Each participant took turns during the afternoon, climbing into the cockpit of an F-18 fighter jet and riding through maneuvers that had the plane traveling vertically, looping and, at times, flying upside down. At times, the jet climbed at 500 feet per second, reaching speeds of 770 mph, or close to the speed of sound. The jet reached heights of up to 19,000 feet.
In the morning, staff members briefed the flight participants about what to expect during the flight and offered tips on dealing with the pressures of the speeds and altitudes.
Staff members equate the physical stress of one 30-minute flight with the Blue Angels to a two-hour workout, Jasinski said. An avid runner and marathon veteran, Jasinski said the adrenaline rush he experienced during his flight with the Blue Angels and the exhaustion he felt afterward was similar to running a full marathon.

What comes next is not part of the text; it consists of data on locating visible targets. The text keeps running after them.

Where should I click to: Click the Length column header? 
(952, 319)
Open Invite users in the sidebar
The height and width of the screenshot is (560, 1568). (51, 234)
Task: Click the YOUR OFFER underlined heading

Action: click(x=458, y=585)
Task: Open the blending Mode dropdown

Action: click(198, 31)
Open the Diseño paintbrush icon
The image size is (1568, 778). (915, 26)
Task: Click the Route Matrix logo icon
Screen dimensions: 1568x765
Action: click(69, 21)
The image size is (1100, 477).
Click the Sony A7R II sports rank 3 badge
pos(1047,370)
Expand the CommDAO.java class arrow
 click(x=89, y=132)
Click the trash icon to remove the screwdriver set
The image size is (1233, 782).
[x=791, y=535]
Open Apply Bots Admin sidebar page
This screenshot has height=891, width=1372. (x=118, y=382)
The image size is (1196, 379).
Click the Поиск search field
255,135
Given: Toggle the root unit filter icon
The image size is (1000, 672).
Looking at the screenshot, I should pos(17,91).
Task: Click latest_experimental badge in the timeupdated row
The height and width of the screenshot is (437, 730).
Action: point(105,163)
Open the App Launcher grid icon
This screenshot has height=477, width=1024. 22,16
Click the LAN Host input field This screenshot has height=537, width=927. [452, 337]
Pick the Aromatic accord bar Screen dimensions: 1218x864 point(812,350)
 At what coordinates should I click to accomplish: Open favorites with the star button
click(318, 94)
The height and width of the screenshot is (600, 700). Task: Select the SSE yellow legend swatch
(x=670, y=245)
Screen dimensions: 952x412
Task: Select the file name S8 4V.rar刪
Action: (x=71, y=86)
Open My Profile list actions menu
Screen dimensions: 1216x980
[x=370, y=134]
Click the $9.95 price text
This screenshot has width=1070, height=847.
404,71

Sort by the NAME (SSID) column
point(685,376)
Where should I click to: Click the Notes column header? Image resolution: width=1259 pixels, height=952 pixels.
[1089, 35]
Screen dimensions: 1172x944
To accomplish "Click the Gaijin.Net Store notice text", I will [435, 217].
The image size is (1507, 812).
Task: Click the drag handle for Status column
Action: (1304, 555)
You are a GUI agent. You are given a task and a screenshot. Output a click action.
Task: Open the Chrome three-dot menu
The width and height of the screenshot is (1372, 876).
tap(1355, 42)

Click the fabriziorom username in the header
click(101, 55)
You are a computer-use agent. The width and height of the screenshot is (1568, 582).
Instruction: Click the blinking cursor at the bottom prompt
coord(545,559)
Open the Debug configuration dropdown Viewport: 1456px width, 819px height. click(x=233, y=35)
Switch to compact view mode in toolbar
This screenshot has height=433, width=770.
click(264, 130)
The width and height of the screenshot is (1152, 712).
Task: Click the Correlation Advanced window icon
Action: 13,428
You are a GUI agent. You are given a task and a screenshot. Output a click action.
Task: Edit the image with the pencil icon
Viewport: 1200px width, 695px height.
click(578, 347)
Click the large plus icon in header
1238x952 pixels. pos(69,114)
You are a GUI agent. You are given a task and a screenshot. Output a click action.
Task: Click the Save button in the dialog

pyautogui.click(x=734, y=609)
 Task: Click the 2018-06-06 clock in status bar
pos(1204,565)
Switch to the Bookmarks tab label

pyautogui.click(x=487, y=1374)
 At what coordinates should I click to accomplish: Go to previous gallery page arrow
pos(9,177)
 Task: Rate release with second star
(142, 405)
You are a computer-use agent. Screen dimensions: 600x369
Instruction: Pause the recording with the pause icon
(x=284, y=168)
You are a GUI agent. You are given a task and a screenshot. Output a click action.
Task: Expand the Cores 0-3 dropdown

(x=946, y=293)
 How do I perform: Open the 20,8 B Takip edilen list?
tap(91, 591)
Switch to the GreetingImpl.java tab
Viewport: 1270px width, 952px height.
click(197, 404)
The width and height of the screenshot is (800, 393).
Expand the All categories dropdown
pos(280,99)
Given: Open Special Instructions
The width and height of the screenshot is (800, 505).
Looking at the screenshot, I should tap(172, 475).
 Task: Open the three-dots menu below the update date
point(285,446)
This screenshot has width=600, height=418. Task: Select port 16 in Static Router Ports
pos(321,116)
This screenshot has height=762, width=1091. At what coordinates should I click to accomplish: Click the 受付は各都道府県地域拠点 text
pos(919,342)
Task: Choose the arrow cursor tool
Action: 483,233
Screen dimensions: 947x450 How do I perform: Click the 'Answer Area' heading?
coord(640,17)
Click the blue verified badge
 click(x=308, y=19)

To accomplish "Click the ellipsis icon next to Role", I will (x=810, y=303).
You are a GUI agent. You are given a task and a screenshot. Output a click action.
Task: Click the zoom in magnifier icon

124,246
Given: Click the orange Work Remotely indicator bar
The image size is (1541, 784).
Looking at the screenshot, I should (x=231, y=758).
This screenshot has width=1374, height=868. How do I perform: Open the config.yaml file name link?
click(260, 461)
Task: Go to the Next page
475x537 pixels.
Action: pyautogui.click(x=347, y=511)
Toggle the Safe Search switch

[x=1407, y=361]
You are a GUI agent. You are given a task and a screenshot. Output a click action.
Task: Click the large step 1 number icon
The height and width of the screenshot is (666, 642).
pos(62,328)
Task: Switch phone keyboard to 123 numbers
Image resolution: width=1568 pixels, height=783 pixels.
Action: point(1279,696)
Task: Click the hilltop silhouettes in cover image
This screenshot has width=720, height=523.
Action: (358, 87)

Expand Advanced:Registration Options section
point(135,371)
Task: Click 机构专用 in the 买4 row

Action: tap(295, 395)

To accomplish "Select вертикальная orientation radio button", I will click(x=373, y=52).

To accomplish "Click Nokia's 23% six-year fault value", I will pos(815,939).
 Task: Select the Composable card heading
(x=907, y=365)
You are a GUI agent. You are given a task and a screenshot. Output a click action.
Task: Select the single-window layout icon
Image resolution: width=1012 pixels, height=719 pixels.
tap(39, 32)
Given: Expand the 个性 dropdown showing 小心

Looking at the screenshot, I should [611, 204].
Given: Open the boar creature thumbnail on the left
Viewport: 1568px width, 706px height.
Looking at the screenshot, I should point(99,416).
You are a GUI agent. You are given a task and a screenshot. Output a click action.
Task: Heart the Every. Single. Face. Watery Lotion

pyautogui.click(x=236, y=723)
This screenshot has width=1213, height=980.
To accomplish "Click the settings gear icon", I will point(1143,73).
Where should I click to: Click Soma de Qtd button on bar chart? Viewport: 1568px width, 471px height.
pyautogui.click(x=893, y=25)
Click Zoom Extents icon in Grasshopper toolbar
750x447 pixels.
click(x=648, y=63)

“We started slow with a low takeoff and within seconds you’re going vertical at 500 feet per second,” said Jasinski, who sported a green Bearcats shirt under his flight suit. “We were able to fly at speeds that are unspeakable to a civilian. We were going at a speed that was unfathomable but in a way felt quite normal. We were looking at the sights to our right and our left. We were surfing on top of the clouds, and it helped me understand how beautiful the Earth really is.”
A Navy flight demonstration squadron born in 1946, the Blue Angels’ mission is to enhance Navy recruiting and represent Navy and Marine Corps aviation to the United States and its armed forces as international ambassadors of good will. While 16 officers serve voluntarily with the Blue Angels, competition to join the team is extremely tough with more than 40 highly-qualified Navy and Marine Corps officers submitting applications each year.
Jasinski’s flight was made possible with the help of Al Hoy, a 1971 Northwest alumnus who serves as an education specialist with the U.S. Navy. Hoy spent 29 years as an educator, including 26 years as a counselor at Park Hill High School in Kansas City and 20 years working in psychology with the Army Reserves.
Northwest’s 10th president, Jasinski assumed the presidency July 1, 2009. He returned to Northwest after serving the institution from 1986 to 2001 as a faculty member, department chair and associate provost and receiving awards such as the University’s Tower Service Award and National Broadcast Adviser of the Year. Under Jasinski, Northwest has recorded record enrollments during the last three years, strengthened its financial position against the backdrop of state appropriation cuts, and its retention and graduation rates continue to rank among the highest in the state.